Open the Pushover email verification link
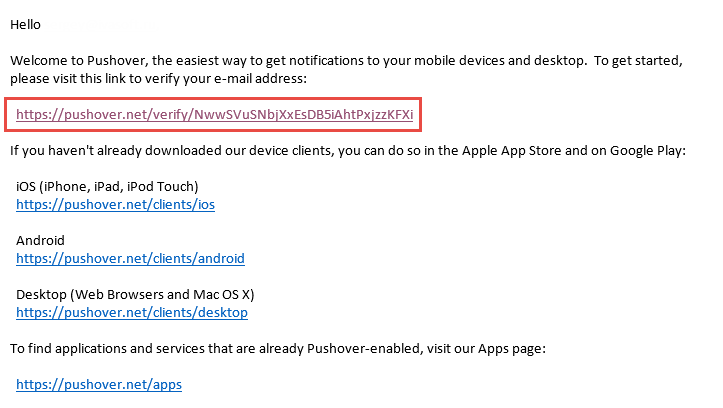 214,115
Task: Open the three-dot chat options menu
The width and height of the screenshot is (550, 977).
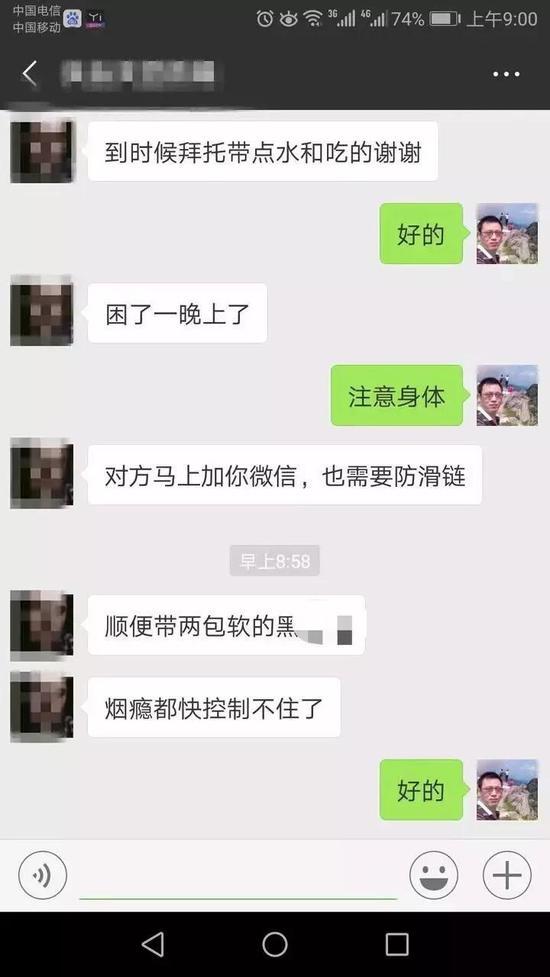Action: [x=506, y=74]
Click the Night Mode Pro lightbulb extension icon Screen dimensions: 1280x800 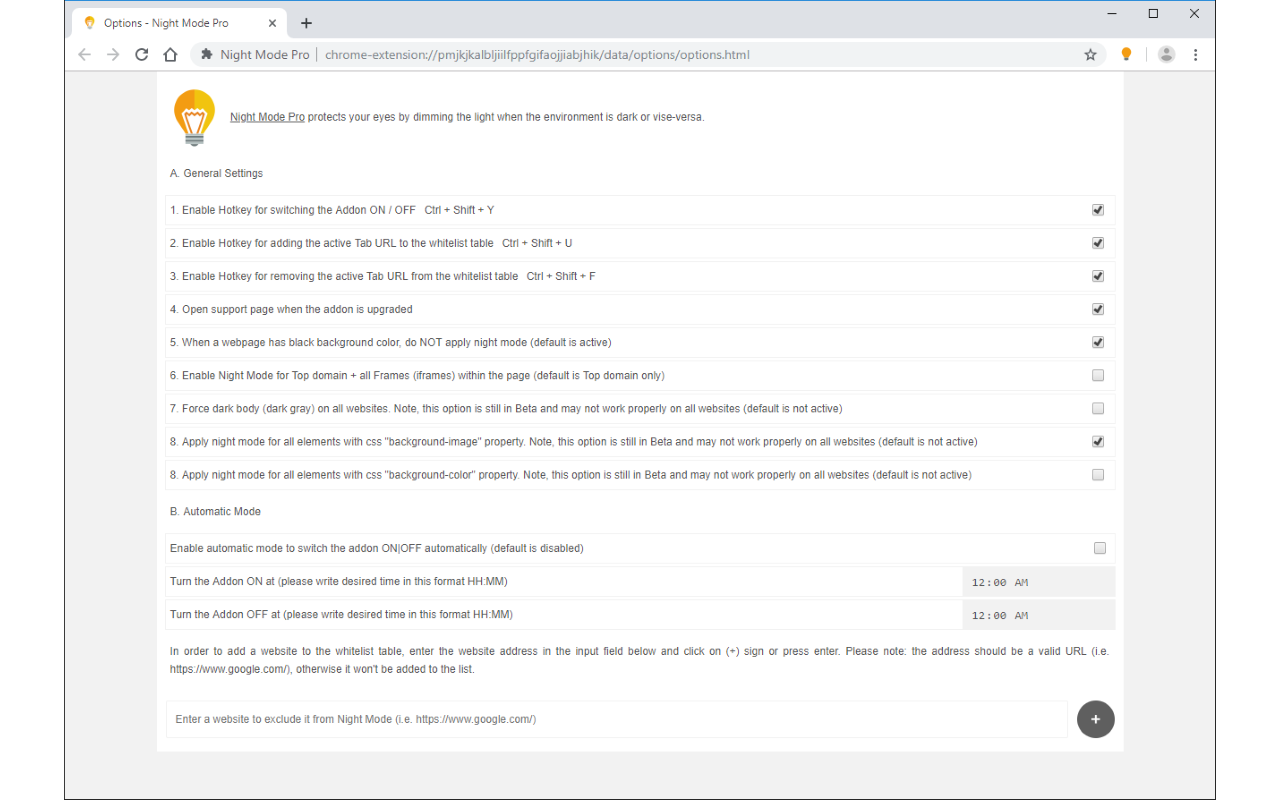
※
* **Problem description**
Please restate each entry exactly, but drop any picture it holds.

* **Solution**
Open the Pushover email verification link
 214,115
Task: Open the three-dot chat options menu
The width and height of the screenshot is (550, 977).
Action: [x=506, y=74]
Click the Night Mode Pro lightbulb extension icon Screen dimensions: 1280x800 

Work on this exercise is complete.